Cuando llegué a la carrera, lo hice por las materias de Filosofía en la preparatoria. Mi curiosidad fue provocada por temas inusuales expuestos por un profesor que, aparentemente, era igual a los demás. Ese afán por llegar a lo más profundo, por librar las superficialidades, fue mi incentivo principal para escoger la licenciatura. Me entusiasmé más cuando leí que una de las cualidades del egresado era el pensamiento y análisis crítico. Supe de esta cualidad hasta leerla en el folleto que me entregaron en la inducción para los de nuevo ingreso. Me pareció verosímil en mis primeros días de la carrera. Varios maestros nos exhortaban a que pensáramos por nosotros mismos. Lejos de que las grandes mentes de la humanidad nos apabullaran con su genialidad, deberían servirnos como inspiración. O al menos, imagino, no era el único compañero que así tomaba la invitación de mis docentes. La variedad de teorías y escuelas deberían hacerme ver la variedad de opiniones e ideas. Un amigo mío llegó a decirme: la Historia es la muestra de la libertad del pensar del hombre. Yo mismo debía gozar de esa libertad.

A pesar de ya decirlo con desenfado, en aquel entonces vislumbraba esa intuición pero no la abrazaba con seguridad. Por eso resultaría muy provechoso el curso propedéutico. Podría implementarse poco después de la inducción. Una vez que el nuevo estudiante ya tiene sus papeles y ha recorrido las instalaciones, se podría citarlo en sitios diferentes para el curso. Así también se familiarizaría con la universidad. Los espacios naturales siempre son más nobles que los cerrados. Los primeros días podrían tomarse en los jardines para generar mayor confianza a los jóvenes con la timidez natural de los primeros días o los de carácter reservado. En estas sesiones podrían platicar qué los llevó a estudiar la carrera y qué eventos en su vida parecen desembocar en esta decisión. Confluir las experiencias personales con los argumentos de por qué estudio Filosofía, podría fomentar la apertura entre los alumnos. Además, más de un pedagogo famoso o recién egresado, seguramente concordara conmigo que el reconocimiento entre estudiantes fortalece el trabajo en equipo.

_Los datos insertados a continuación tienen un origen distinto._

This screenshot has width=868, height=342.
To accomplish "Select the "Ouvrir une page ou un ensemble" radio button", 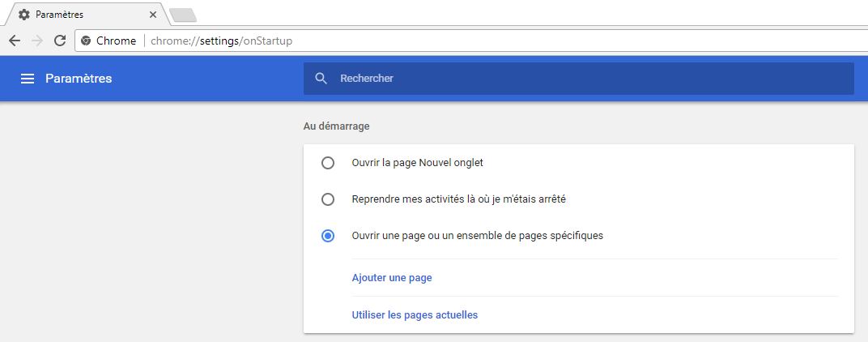I will (x=328, y=236).
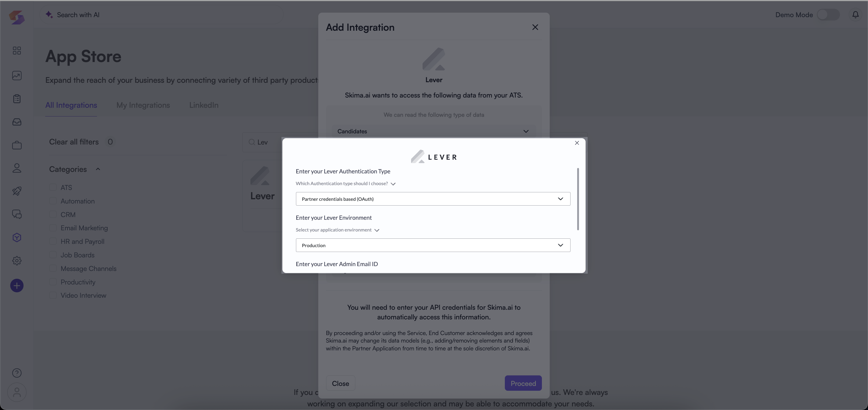Open the rocket icon in sidebar

pyautogui.click(x=17, y=191)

Podría funcionar también invitar a los estudiantes a que convivan afuera de las aulas, que vayan a los lugares alrededor de cualquier universidad para que puedan esparcirse. Al final de cuentas, hay que recordar que primero sé es hombre antes de profesionista.

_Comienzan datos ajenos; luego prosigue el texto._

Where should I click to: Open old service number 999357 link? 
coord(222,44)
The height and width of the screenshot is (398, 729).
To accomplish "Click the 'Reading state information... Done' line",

Posteriormente, dentro de los salones, el docente asignado al grupo debería ofrecer algunas clases de Metodología de la Investigación. Esto brindará herramientas a los nuevos estudiantes y podrían realizar una investigación breve. También ayudaría mucho que el docente diera consejos sobre su experiencia en la carrera y pudiera ofrecer su técnica utilizada para reflexionar. ¡Cómo hubiera agradecido eso! Al final del curso, la investigación que haga el alumno sería un triunfo propio; un símbolo de sus primeros pasos en la crítica. Además de enseñarle los principios de la reflexión, también se le daría la seguridad para emprenderla. Tampoco estaría nada mal que, paralelamente al propedéutico, los nuevos estudiantes fueran en una excursión dirigida por el docente asignado a trabajos donde los licenciados en Filosofía ejerzan. No sólo se prepararía al estudiante para la vida académica, sino también para la vida laboral. Obviamente estas ideas sueltas y sugerencias merecen incorporarse en un proyecto de mayor envergadura, pero, desde mi experiencia, considero que podrían ayudar bastante.